ICE’s public page on deaths in custody provides official notices and basic case details and can be found at the agency’s website here: ICE – Detainee Deaths. Advocates say the postings should include more medical data and timelines so families and outside doctors can better assess system gaps, but the page remains a starting point for tracking cases and comparing facility names that appear repeatedly.
This year’s outcomes underline a plain equation: more people in tight spaces, fewer clinicians per person, and more time in cells equals higher mortality. The policy choice to hold close to 60,000 people every day was deliberate, backed by new funds and a focus on detention under President Trump. The human toll that followed — at least 21 deaths in one fiscal year — was predictable given the known limits of a largely privatized system still failing basic health and safety checks.
Until the government reduces overcrowding, rebuilds medical capacity, and reins in punitive practices like expanded solitary, the risks to those in immigration detention will stay high.
Key takeaway: rising detention numbers plus understaffed medical care and expanded use of private facilities have contributed to a record number of deaths in ICE custody in 2025, highlighting urgent policy and oversight reforms needed to prevent further loss of life.
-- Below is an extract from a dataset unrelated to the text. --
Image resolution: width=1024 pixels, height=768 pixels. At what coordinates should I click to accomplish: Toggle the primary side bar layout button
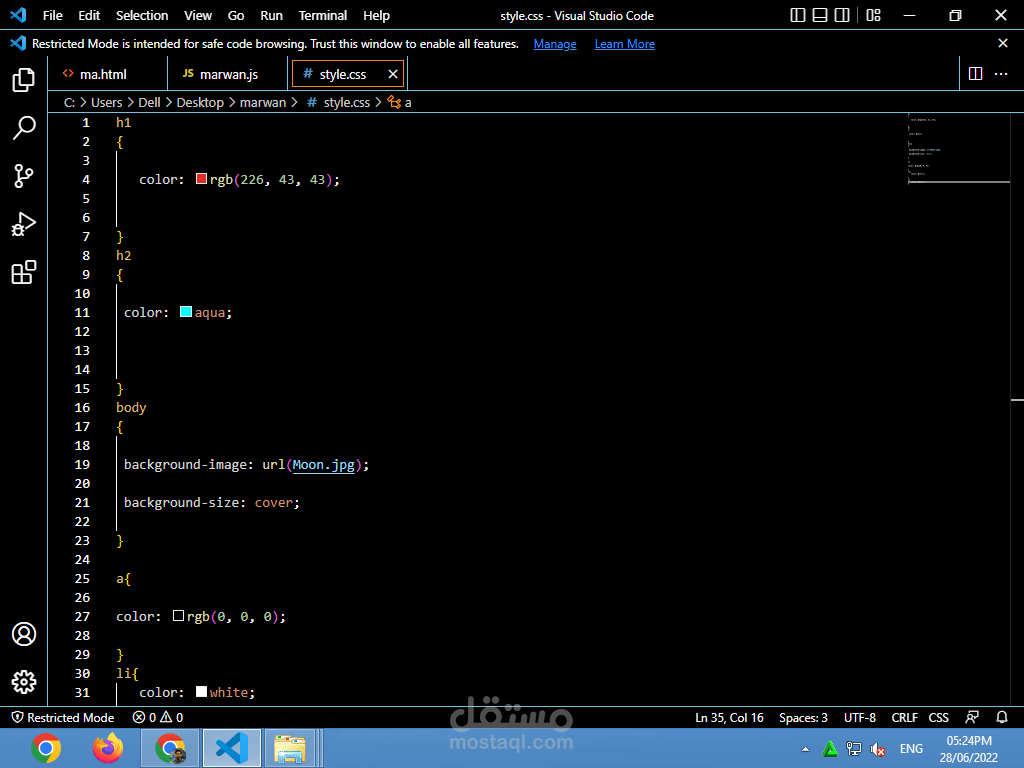[x=797, y=15]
This Article in a Nutshell
Fiscal year 2025 saw at least 21 deaths in ICE custody, the deadliest year since 2004. A surge in arrests and a nearly 50% increase in detained population to about 60,000 strained facilities already operating near capacity. Overcrowding, staffing shortages, delayed emergency transfers, missed medical checks, and expanded use of solitary confinement contributed to preventable deaths. Roughly 90% of centers are privately operated, and temporary waivers allowed capacity expansions without matching medical staff. Advocates, medical experts, and lawmakers call for independent investigations, nurse-to-detainee ratios, limits on solitary, timely hospital transfers, rapid public reporting after deaths, and expansion of community-based alternatives to reduce harm.